To test it with a distributed streaming application using Storm, write a bolt similar to the following skeleton. All that is needed is to initialize HBaseStreamers from within the bolt’s prepare() method and dump data to HBase from within bolt’s execute().

package hbstream;
....

public class HBStreamTestBolt extends BaseRichBolt {
    OutputCollector _collector;
    ....

    @Override
    public void prepare(Map conf, TopologyContext context, OutputCollector collector) {
        ....
        try {
            StreamToHBase.init("172.16.47.101, 172.16.47.102, 172.16.47.103", "2181", false, 4, 1000);
        }
        catch (Exception e) {
            ....
        }
        ....
    }

    @Override
    public void execute(Tuple tuple) {
        ....
        try {
            StreamToHBase.writeMessage(message);
        }
        catch (Exception e) {
            ....
        }
        ....
    }
    ....
}

Finally, write a Storm spout to serve as the streaming data source and a Storm topology builder to put the spout and bolt together.

package hbstream;
....

public class HBStreamTestSpout extends BaseRichSpout {
    SpoutOutputCollector _collector;
    ....

    @Override
    public void open(Map conf, TopologyContext context, SpoutOutputCollector collector) {
        _collector = collector;
        words = new ArrayList();
        ....
    }

    @Override
    public void nextTuple() {
        int rand = (int) (Math.random() * 1000);
        String word = words.get(rand % words.size());
        _collector.emit(new Values(word));
        ....
    }
    ....
}

package hbstream;
....

public class HBStreamTopology {
    ....

    public static void main(String[] args) throws Exception {
        TopologyBuilder builder = new TopologyBuilder();
        builder.setSpout("testSpout", new HBStreamTestSpout(), 4);
        builder.setBolt("testBolt", new HBStreamTestBolt(), 6)
               .shuffleGrouping("testSpout");

        Config conf = new Config();
        conf.setNumWorkers(2);
        StormSubmitter.submitTopology("HBStreamTopology", conf, builder.createTopology());
        ....
    }
}

The parallelism/queue parameters are set to relatively small numbers in the above sample code.
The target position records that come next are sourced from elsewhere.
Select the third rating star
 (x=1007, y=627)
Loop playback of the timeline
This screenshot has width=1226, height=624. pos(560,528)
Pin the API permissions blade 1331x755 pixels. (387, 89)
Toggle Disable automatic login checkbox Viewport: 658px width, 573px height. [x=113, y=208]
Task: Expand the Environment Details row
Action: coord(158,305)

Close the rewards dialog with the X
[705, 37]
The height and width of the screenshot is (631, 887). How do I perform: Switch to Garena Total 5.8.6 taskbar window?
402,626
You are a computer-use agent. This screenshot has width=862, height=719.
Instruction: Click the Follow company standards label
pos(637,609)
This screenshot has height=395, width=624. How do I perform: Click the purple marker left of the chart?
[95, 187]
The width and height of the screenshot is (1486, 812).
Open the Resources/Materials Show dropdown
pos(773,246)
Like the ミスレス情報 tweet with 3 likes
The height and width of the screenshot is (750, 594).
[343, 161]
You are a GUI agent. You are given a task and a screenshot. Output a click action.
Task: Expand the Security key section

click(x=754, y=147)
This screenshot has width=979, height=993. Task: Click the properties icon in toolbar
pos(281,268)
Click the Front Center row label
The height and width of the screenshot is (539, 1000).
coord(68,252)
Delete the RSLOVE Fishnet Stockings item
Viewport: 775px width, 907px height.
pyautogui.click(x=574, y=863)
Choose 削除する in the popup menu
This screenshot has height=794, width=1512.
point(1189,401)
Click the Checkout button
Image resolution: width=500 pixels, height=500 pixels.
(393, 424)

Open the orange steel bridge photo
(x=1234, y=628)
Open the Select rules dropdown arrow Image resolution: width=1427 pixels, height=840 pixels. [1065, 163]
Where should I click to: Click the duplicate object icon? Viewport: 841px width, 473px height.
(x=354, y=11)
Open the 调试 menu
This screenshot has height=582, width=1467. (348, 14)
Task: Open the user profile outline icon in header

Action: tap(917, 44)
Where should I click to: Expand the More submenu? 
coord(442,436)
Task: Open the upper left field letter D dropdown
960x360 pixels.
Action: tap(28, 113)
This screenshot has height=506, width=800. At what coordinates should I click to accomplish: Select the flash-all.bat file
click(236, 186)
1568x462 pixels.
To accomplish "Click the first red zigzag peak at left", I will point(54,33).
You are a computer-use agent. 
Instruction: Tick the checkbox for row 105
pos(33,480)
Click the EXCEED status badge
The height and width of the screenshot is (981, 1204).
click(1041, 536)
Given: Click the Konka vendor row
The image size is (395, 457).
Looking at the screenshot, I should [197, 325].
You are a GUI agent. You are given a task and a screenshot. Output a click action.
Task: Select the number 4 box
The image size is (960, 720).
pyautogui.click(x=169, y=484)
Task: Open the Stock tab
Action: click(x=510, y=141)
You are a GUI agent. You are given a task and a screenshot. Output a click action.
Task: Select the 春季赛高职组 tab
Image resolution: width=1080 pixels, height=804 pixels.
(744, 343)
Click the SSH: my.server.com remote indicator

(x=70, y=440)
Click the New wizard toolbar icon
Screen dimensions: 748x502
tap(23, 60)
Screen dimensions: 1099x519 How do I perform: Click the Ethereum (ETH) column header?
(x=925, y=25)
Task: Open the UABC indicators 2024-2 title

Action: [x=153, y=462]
Once tested working, one can tweak all the various dials in accordance with the server cluster capacity. These dials include the following:

StreamToHBase.init():
    - boolean autoFlush
    - int numOfStreamers
    - int queueCapacity

TopologyBuilder.setSpout():
    - Number parallelismHint

TopologyBuilder.setBolt():
    - Number parallelismHint

Config.setNumWorkers():
    - int workers

For simplicity, only HBase Put is being handled in the above implementation. It certainly can be expanded to handle also HBase Increment so as to carry out aggregation functions such as count. The primary goal of this Storm-to-HBase streaming exercise is to showcase the using of a module equipped with some “elasticity” by means of configurable queues. The queueing mechanism within HBaseStreamers provides cushioned funnels for the data streams and helps optimize the overall data intake bandwidth. Keep in mind, though, that doesn’t remove the need of administration work for a properly configured HBase-Hadoop system.